Your goal:
What is needed is an exact transcription of the line containing "Where should I click to: Switch" and every line after it through the end of the entries below, with no pictures.

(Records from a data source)

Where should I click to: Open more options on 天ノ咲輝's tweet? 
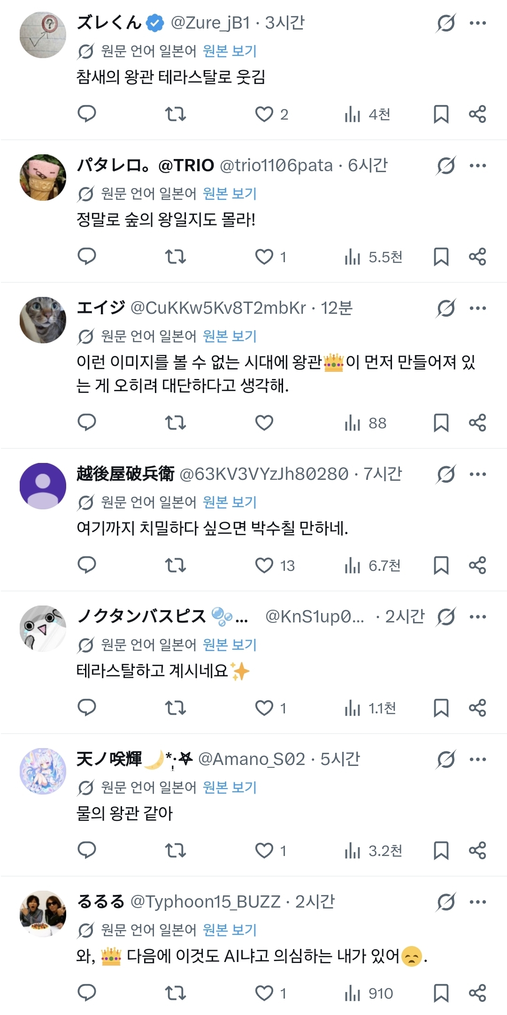478,759
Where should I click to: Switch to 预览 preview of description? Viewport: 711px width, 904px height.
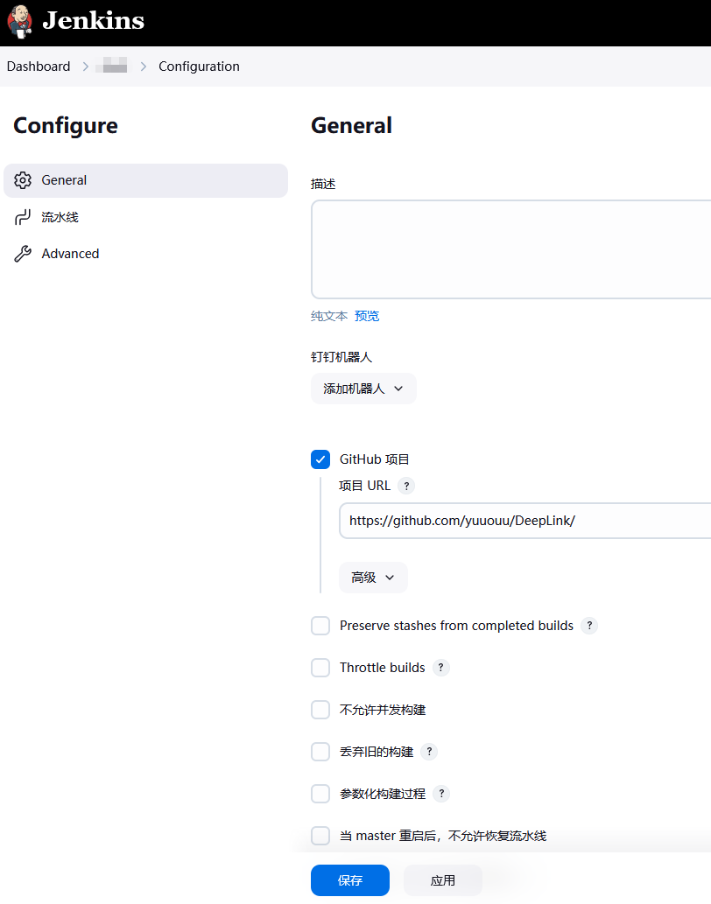[x=367, y=316]
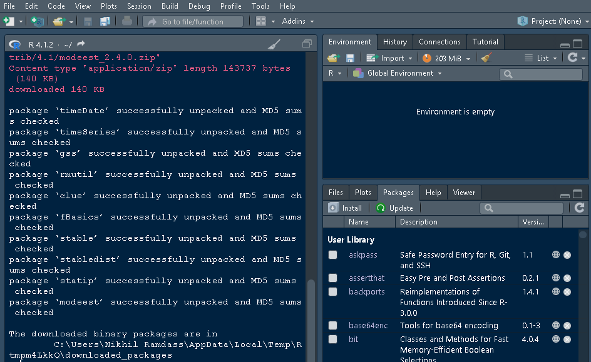Open the workspace panes layout icon
The height and width of the screenshot is (362, 591).
tap(262, 21)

Result of the task:
Where should I click to: Switch to 预览 preview of description? Viewport: 711px width, 904px height.
[x=367, y=316]
Open the workspace panes layout icon
The height and width of the screenshot is (362, 591).
tap(262, 21)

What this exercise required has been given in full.